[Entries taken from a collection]
[Start of Attachment]

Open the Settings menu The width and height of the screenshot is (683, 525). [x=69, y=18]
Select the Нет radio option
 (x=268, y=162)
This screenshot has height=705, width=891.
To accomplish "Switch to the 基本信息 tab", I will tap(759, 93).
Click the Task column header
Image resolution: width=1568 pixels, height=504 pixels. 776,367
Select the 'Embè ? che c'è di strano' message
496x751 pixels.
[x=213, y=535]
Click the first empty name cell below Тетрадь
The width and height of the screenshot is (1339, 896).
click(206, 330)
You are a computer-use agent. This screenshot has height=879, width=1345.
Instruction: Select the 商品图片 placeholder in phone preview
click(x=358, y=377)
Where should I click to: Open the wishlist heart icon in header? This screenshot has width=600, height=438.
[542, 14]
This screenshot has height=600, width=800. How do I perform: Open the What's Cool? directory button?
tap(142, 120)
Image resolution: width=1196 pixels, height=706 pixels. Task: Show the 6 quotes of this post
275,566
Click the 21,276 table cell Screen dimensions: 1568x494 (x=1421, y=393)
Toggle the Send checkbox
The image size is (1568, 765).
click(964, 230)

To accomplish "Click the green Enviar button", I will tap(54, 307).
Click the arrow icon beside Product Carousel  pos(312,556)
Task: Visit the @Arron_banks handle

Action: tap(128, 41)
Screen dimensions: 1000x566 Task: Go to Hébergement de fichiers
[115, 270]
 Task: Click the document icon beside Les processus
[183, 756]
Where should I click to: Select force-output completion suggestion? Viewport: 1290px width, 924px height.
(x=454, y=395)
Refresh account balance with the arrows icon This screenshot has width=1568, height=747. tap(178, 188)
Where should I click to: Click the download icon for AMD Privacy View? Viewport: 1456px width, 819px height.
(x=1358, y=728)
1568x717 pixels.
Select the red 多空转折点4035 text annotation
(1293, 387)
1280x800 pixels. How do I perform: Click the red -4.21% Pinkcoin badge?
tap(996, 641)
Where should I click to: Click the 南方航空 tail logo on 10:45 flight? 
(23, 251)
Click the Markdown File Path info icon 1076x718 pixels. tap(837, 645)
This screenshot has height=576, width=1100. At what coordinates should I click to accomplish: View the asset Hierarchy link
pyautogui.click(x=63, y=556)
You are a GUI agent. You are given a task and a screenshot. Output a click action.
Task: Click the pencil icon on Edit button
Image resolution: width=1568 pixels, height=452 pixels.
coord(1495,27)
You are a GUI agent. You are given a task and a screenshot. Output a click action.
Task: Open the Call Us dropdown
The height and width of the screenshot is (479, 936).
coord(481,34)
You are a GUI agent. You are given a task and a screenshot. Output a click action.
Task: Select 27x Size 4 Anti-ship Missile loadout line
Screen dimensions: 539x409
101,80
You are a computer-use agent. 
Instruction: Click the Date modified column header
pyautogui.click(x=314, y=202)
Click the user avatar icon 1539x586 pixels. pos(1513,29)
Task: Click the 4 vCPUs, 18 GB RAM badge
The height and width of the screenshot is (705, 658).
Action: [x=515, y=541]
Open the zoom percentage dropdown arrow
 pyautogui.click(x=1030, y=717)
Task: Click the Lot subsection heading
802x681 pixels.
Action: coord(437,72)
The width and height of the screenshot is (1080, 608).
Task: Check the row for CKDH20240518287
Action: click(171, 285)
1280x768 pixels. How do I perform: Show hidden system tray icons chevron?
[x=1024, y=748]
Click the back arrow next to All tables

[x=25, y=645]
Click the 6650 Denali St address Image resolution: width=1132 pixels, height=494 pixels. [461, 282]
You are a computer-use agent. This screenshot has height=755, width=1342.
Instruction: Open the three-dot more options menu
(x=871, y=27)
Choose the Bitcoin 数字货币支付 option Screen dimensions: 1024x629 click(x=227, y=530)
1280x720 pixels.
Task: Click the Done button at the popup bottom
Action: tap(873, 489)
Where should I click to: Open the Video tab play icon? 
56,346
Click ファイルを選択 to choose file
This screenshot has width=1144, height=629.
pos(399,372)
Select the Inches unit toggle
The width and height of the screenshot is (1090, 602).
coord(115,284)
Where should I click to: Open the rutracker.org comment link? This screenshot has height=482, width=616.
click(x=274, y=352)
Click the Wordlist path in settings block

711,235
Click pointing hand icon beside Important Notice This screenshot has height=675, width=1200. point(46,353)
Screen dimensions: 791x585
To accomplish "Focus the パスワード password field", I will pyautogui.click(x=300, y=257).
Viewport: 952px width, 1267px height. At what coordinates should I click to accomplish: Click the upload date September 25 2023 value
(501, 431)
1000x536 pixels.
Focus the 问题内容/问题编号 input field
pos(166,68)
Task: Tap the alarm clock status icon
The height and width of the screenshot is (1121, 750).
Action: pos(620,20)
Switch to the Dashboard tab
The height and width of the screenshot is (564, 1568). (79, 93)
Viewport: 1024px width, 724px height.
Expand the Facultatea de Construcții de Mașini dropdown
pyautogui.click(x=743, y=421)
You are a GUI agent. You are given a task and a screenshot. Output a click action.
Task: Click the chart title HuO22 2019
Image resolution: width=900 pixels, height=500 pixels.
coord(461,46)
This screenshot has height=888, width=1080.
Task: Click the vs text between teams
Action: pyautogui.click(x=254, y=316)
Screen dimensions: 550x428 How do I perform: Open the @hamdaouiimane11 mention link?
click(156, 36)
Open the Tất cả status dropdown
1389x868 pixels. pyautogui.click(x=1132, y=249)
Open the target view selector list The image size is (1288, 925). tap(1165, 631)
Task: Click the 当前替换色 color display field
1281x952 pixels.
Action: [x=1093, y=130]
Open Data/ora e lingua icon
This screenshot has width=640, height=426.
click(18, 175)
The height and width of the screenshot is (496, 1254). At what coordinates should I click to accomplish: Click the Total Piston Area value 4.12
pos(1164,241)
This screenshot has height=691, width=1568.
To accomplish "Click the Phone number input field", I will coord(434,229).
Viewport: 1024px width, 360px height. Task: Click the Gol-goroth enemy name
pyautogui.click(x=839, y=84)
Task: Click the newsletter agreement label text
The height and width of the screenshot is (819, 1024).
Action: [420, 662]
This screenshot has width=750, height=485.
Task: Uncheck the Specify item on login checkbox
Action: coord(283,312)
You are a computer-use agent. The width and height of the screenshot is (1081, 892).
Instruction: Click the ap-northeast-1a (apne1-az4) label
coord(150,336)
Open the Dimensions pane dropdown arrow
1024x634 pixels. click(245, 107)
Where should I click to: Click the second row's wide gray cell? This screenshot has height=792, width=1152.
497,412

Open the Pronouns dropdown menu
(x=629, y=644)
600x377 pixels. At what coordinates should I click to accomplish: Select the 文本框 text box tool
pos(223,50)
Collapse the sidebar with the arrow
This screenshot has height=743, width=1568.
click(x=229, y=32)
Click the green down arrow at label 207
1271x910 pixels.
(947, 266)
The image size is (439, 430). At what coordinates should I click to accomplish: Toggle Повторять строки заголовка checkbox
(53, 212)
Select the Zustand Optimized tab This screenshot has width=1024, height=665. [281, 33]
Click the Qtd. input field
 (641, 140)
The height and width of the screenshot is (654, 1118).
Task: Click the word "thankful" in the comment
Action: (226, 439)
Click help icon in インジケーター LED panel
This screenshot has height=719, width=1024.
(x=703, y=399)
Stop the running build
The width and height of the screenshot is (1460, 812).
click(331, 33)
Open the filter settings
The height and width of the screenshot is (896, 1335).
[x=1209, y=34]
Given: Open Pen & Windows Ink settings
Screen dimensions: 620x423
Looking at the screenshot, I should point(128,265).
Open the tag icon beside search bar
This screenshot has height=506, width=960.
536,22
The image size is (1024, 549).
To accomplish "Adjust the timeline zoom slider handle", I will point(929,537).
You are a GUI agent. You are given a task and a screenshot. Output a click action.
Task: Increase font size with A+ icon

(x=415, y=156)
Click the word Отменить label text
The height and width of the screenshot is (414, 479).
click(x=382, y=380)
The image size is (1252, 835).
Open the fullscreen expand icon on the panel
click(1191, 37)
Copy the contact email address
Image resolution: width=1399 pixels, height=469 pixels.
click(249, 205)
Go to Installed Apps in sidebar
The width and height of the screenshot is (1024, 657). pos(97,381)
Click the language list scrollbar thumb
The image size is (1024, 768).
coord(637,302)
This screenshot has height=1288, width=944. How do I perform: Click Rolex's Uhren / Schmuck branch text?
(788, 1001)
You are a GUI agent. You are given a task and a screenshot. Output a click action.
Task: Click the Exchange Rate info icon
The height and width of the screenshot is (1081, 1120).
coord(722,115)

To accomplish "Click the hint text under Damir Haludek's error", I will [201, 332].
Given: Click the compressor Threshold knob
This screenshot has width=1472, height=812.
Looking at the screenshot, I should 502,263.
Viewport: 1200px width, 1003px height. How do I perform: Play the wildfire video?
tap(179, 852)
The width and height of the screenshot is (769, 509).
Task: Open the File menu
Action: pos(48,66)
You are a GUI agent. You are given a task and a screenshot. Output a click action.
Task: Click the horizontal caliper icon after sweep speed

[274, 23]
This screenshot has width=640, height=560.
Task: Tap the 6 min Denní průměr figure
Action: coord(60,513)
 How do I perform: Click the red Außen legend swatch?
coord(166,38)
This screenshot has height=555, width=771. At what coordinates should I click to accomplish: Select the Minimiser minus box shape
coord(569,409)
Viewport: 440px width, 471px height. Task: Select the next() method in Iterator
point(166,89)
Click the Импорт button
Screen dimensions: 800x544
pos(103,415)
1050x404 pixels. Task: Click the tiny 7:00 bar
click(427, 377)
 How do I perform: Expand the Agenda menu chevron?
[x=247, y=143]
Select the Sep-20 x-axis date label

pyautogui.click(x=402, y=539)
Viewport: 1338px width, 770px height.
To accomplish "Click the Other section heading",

[End of Attachment]

What is being asked ▸ Only the lines that contain the string "info" are to be copied from the records.

Your response ▸
Click the Markdown File Path info icon 1076x718 pixels. tap(837, 645)
Task: Click the Exchange Rate info icon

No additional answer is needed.